--- start Exercise inputs ---

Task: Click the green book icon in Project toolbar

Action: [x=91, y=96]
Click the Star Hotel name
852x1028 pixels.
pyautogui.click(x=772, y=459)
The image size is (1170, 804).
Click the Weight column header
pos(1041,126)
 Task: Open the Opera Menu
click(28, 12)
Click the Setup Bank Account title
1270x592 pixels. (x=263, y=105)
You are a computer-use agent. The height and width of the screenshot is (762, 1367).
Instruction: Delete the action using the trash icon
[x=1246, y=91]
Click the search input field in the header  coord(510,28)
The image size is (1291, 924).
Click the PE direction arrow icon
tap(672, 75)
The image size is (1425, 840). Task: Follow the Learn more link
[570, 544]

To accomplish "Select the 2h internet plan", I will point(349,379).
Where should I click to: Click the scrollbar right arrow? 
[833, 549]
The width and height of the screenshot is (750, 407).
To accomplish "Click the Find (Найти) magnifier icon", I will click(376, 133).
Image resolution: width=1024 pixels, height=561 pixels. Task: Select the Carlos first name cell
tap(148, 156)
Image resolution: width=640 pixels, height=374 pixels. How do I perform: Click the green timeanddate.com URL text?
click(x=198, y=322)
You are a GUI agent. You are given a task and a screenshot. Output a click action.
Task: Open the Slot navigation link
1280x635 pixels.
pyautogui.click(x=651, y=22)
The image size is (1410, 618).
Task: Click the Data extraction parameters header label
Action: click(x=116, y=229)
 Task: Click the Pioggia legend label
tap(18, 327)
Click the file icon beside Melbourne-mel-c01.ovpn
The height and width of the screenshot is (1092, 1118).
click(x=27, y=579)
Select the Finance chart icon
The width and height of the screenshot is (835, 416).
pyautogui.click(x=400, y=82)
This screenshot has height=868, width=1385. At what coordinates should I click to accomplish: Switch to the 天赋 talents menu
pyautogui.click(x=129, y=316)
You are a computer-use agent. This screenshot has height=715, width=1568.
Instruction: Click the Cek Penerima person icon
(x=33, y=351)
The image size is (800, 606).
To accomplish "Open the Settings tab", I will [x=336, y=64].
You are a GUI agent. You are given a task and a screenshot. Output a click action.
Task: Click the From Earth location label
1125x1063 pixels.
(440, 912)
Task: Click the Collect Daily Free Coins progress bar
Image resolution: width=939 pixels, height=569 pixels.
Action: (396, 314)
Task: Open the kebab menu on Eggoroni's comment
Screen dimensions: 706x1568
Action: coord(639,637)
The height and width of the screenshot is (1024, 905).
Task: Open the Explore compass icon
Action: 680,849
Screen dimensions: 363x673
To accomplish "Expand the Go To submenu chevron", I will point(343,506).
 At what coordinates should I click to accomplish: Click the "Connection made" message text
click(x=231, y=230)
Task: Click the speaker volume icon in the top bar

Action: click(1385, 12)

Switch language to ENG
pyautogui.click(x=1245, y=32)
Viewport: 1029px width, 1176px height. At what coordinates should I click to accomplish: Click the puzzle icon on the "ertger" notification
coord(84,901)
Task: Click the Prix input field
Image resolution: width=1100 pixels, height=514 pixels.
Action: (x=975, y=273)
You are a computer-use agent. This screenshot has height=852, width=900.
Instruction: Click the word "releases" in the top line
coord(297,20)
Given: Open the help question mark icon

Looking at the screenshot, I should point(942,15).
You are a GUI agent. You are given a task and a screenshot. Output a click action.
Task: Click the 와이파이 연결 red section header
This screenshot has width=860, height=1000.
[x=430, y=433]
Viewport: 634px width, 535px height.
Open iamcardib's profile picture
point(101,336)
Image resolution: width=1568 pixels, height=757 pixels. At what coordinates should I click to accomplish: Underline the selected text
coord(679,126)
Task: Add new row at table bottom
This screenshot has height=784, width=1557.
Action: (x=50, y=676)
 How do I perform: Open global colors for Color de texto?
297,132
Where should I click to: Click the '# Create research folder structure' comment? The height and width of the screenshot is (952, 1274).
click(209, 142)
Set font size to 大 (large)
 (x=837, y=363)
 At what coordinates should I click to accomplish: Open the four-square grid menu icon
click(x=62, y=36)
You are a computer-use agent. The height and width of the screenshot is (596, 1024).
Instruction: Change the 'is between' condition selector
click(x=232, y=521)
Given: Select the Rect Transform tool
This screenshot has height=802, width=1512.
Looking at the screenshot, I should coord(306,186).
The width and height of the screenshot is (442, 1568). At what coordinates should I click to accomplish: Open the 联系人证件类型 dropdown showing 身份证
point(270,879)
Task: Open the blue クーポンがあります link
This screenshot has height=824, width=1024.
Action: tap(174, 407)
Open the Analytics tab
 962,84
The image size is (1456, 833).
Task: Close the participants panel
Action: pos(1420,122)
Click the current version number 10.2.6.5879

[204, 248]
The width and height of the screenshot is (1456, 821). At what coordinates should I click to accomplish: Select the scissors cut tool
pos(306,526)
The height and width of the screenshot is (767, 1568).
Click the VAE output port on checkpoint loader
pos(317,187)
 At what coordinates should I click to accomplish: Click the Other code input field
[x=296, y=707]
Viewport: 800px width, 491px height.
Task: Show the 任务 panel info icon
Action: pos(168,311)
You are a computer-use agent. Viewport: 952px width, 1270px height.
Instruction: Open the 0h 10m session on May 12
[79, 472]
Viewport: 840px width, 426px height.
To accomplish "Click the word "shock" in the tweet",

--- end Exercise inputs ---

Task objective -> Rewrite all the lines above, switching "Opera Menu" to "Firefox Menu" and leaving everything else untouched.

Full answer ->
Task: Click the green book icon in Project toolbar

Action: [x=91, y=96]
Click the Star Hotel name
852x1028 pixels.
pyautogui.click(x=772, y=459)
The image size is (1170, 804).
Click the Weight column header
pos(1041,126)
 Task: Open the Firefox Menu
click(28, 12)
Click the Setup Bank Account title
1270x592 pixels. (x=263, y=105)
You are a computer-use agent. The height and width of the screenshot is (762, 1367).
Instruction: Delete the action using the trash icon
[x=1246, y=91]
Click the search input field in the header  coord(510,28)
The image size is (1291, 924).
Click the PE direction arrow icon
tap(672, 75)
The image size is (1425, 840). Task: Follow the Learn more link
[570, 544]

To accomplish "Select the 2h internet plan", I will point(349,379).
Where should I click to: Click the scrollbar right arrow? 
[833, 549]
The width and height of the screenshot is (750, 407).
To accomplish "Click the Find (Найти) magnifier icon", I will click(376, 133).
Image resolution: width=1024 pixels, height=561 pixels. Task: Select the Carlos first name cell
tap(148, 156)
Image resolution: width=640 pixels, height=374 pixels. How do I perform: Click the green timeanddate.com URL text?
click(x=198, y=322)
You are a GUI agent. You are given a task and a screenshot. Output a click action.
Task: Open the Slot navigation link
1280x635 pixels.
pyautogui.click(x=651, y=22)
The image size is (1410, 618).
Task: Click the Data extraction parameters header label
Action: click(x=116, y=229)
 Task: Click the Pioggia legend label
tap(18, 327)
Click the file icon beside Melbourne-mel-c01.ovpn
The height and width of the screenshot is (1092, 1118).
click(x=27, y=579)
Select the Finance chart icon
The width and height of the screenshot is (835, 416).
pyautogui.click(x=400, y=82)
This screenshot has height=868, width=1385. At what coordinates should I click to accomplish: Switch to the 天赋 talents menu
pyautogui.click(x=129, y=316)
You are a computer-use agent. This screenshot has height=715, width=1568.
Instruction: Click the Cek Penerima person icon
(x=33, y=351)
The image size is (800, 606).
To accomplish "Open the Settings tab", I will [x=336, y=64].
You are a GUI agent. You are given a task and a screenshot. Output a click action.
Task: Click the From Earth location label
1125x1063 pixels.
(440, 912)
Task: Click the Collect Daily Free Coins progress bar
Image resolution: width=939 pixels, height=569 pixels.
Action: (396, 314)
Task: Open the kebab menu on Eggoroni's comment
Screen dimensions: 706x1568
Action: coord(639,637)
The height and width of the screenshot is (1024, 905).
Task: Open the Explore compass icon
Action: 680,849
Screen dimensions: 363x673
To accomplish "Expand the Go To submenu chevron", I will point(343,506).
 At what coordinates should I click to accomplish: Click the "Connection made" message text
click(x=231, y=230)
Task: Click the speaker volume icon in the top bar

Action: click(1385, 12)

Switch language to ENG
pyautogui.click(x=1245, y=32)
Viewport: 1029px width, 1176px height. At what coordinates should I click to accomplish: Click the puzzle icon on the "ertger" notification
coord(84,901)
Task: Click the Prix input field
Image resolution: width=1100 pixels, height=514 pixels.
Action: (x=975, y=273)
You are a computer-use agent. This screenshot has height=852, width=900.
Instruction: Click the word "releases" in the top line
coord(297,20)
Given: Open the help question mark icon

Looking at the screenshot, I should point(942,15).
You are a GUI agent. You are given a task and a screenshot. Output a click action.
Task: Click the 와이파이 연결 red section header
This screenshot has width=860, height=1000.
[x=430, y=433]
Viewport: 634px width, 535px height.
Open iamcardib's profile picture
point(101,336)
Image resolution: width=1568 pixels, height=757 pixels. At what coordinates should I click to accomplish: Underline the selected text
coord(679,126)
Task: Add new row at table bottom
This screenshot has height=784, width=1557.
Action: (x=50, y=676)
 How do I perform: Open global colors for Color de texto?
297,132
Where should I click to: Click the '# Create research folder structure' comment? The height and width of the screenshot is (952, 1274).
click(209, 142)
Set font size to 大 (large)
 (x=837, y=363)
 At what coordinates should I click to accomplish: Open the four-square grid menu icon
click(x=62, y=36)
You are a computer-use agent. The height and width of the screenshot is (596, 1024).
Instruction: Change the 'is between' condition selector
click(x=232, y=521)
Given: Select the Rect Transform tool
This screenshot has height=802, width=1512.
Looking at the screenshot, I should coord(306,186).
The width and height of the screenshot is (442, 1568). At what coordinates should I click to accomplish: Open the 联系人证件类型 dropdown showing 身份证
point(270,879)
Task: Open the blue クーポンがあります link
This screenshot has height=824, width=1024.
Action: tap(174, 407)
Open the Analytics tab
 962,84
The image size is (1456, 833).
Task: Close the participants panel
Action: pos(1420,122)
Click the current version number 10.2.6.5879

[204, 248]
The width and height of the screenshot is (1456, 821). At what coordinates should I click to accomplish: Select the scissors cut tool
pos(306,526)
The height and width of the screenshot is (767, 1568).
Click the VAE output port on checkpoint loader
pos(317,187)
 At what coordinates should I click to accomplish: Click the Other code input field
[x=296, y=707]
Viewport: 800px width, 491px height.
Task: Show the 任务 panel info icon
Action: pos(168,311)
You are a computer-use agent. Viewport: 952px width, 1270px height.
Instruction: Open the 0h 10m session on May 12
[79, 472]
Viewport: 840px width, 426px height.
To accomplish "Click the word "shock" in the tweet",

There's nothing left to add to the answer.